— EXERCISE AIM —
Going through the lines below, tally those that include "agent", and give only the number.

══ SUPPLIED ENTRIES ══

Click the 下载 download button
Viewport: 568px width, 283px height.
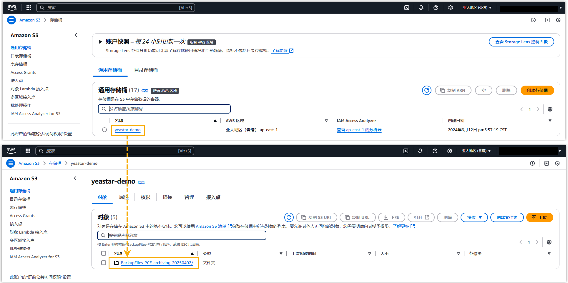click(x=391, y=217)
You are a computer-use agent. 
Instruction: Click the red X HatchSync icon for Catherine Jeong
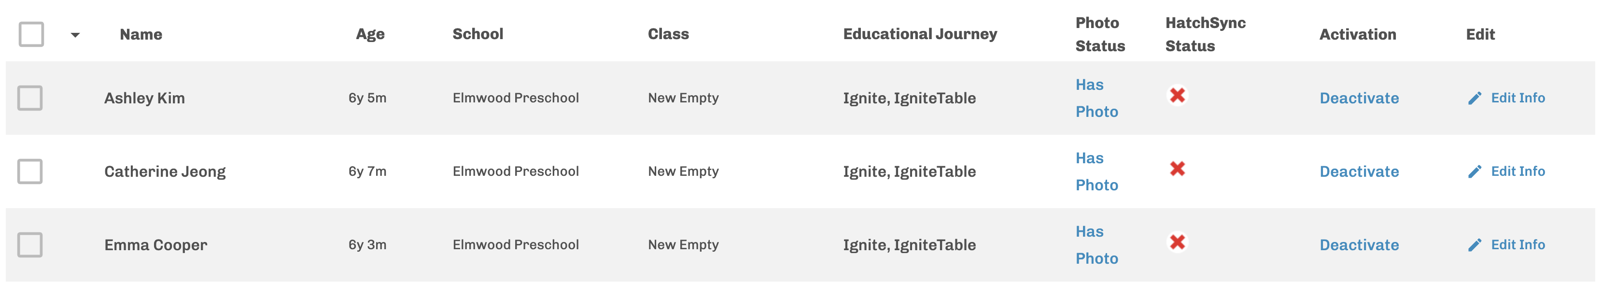[x=1177, y=168]
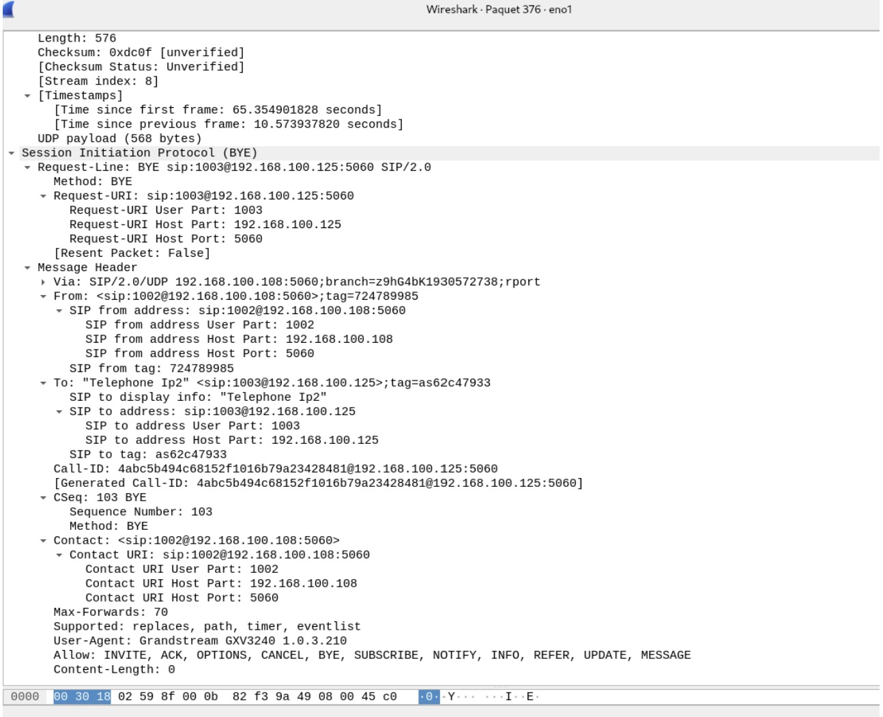Collapse the CSeq: 103 BYE node
Image resolution: width=883 pixels, height=717 pixels.
tap(43, 498)
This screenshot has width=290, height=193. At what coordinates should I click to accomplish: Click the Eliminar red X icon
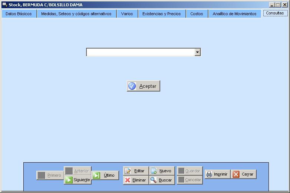[x=128, y=180]
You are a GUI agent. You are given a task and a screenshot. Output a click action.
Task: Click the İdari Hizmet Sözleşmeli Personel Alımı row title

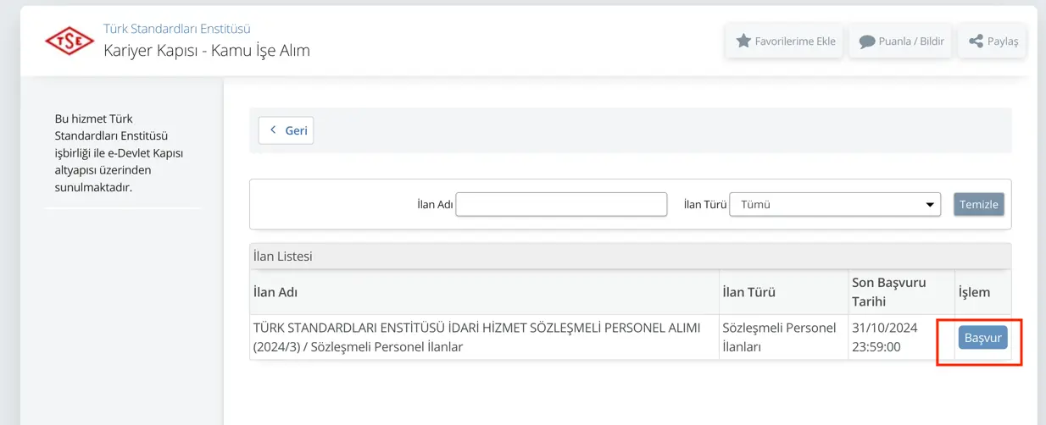point(477,337)
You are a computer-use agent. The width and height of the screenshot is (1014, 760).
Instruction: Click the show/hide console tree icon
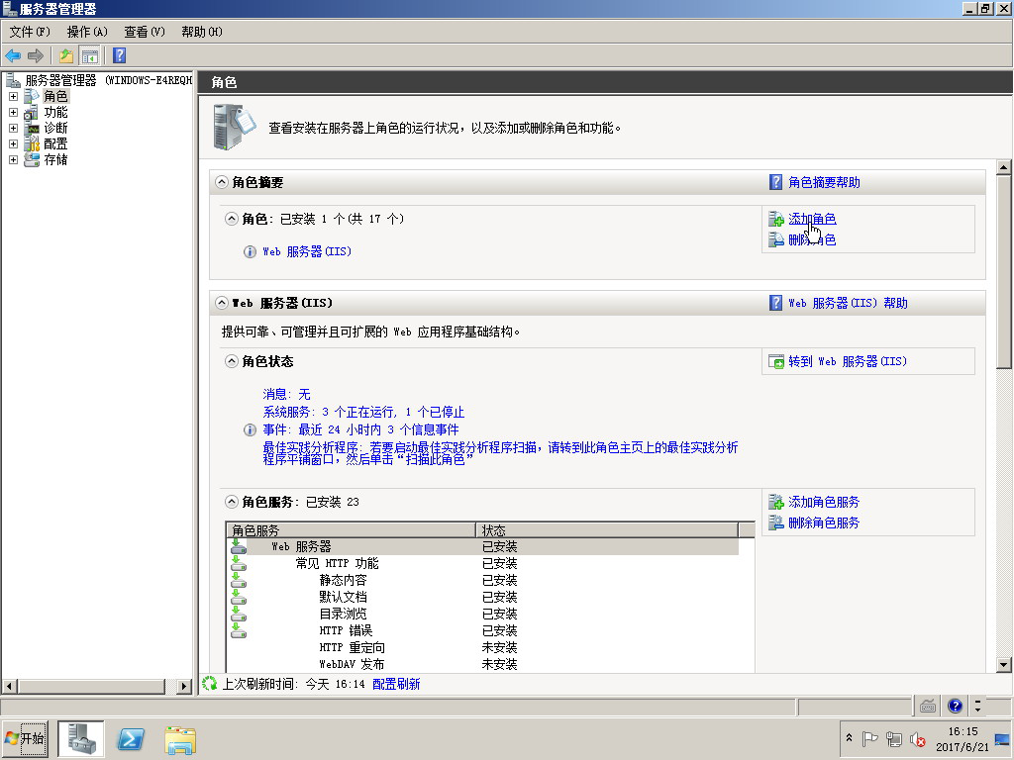pyautogui.click(x=89, y=56)
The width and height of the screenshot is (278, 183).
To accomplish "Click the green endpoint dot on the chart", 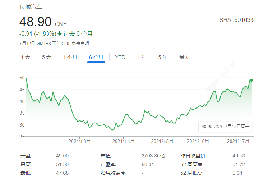I will tap(252, 80).
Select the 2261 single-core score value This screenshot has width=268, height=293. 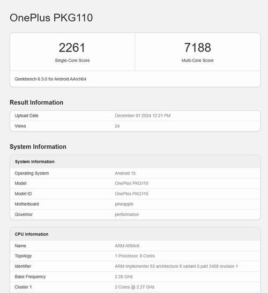pos(72,47)
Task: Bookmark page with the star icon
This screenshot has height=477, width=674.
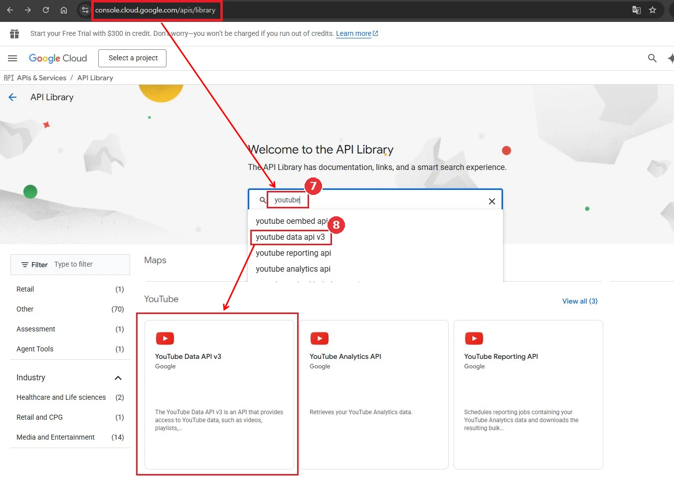Action: point(653,10)
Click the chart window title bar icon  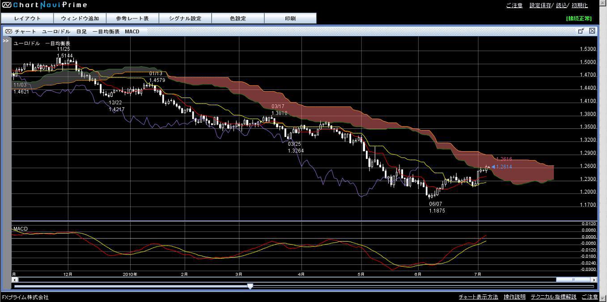[8, 31]
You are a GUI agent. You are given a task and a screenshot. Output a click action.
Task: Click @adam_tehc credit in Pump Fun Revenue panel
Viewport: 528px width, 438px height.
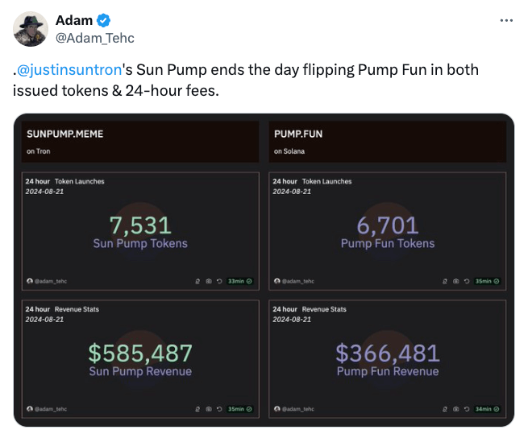(x=294, y=410)
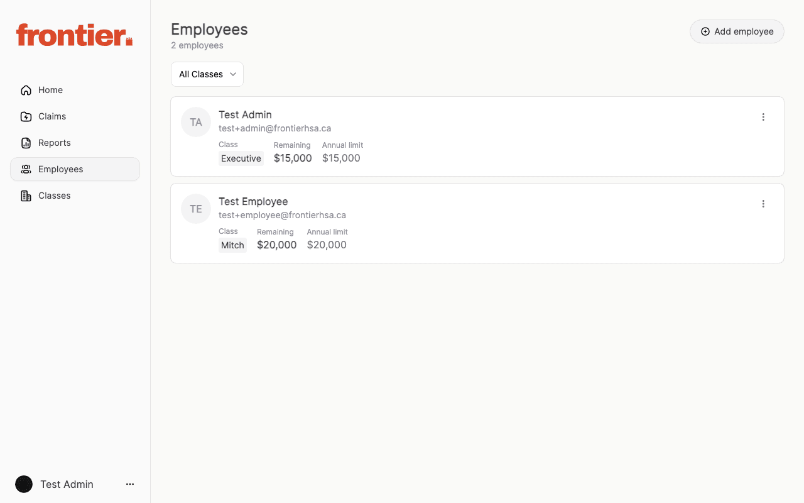Click the TA avatar circle
Viewport: 804px width, 503px height.
pos(195,121)
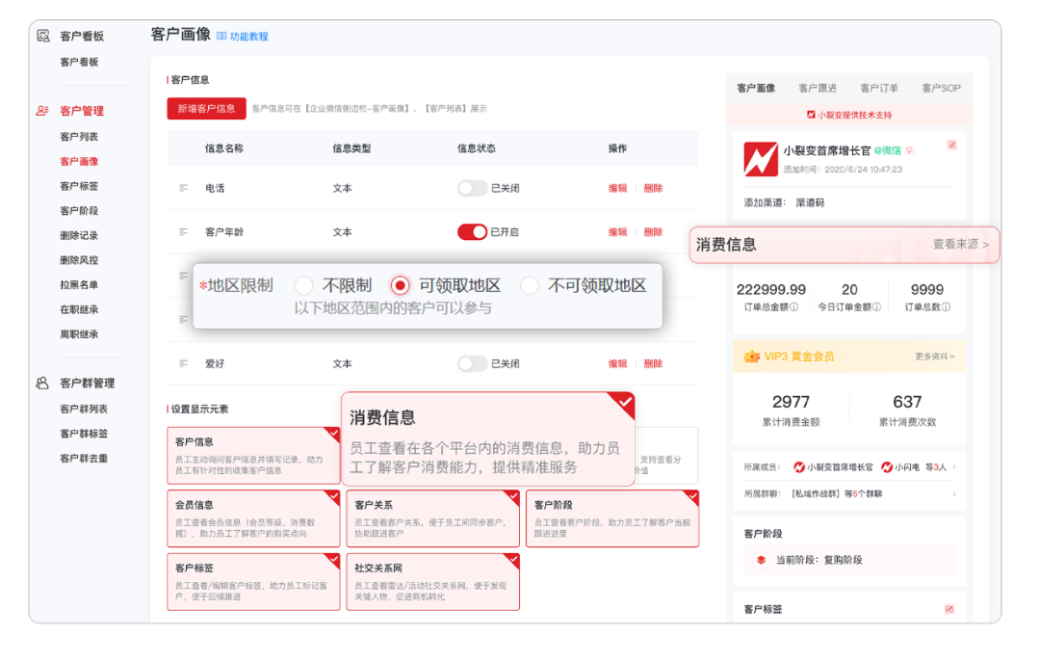Click the 小裂变首席增长官 avatar thumbnail
Viewport: 1040px width, 662px height.
point(760,157)
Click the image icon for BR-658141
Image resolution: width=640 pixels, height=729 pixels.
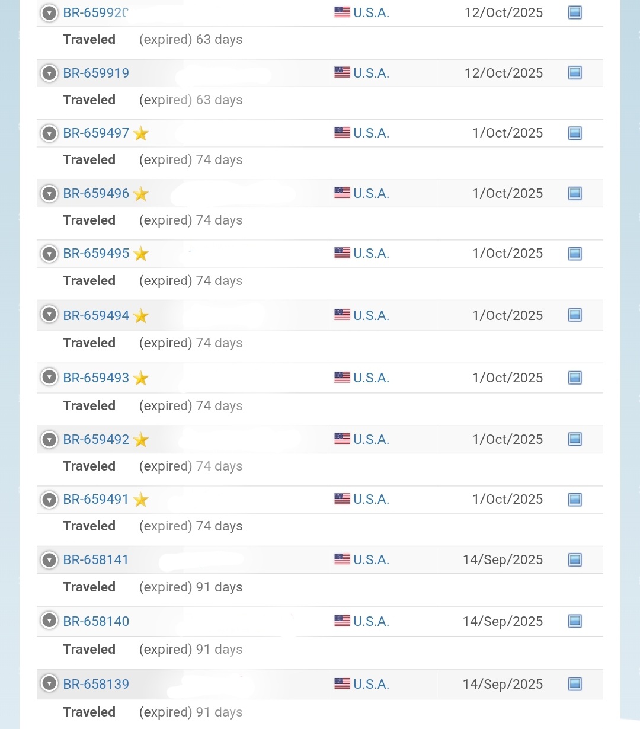(x=575, y=559)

═══

— RESPONSE AREA —
4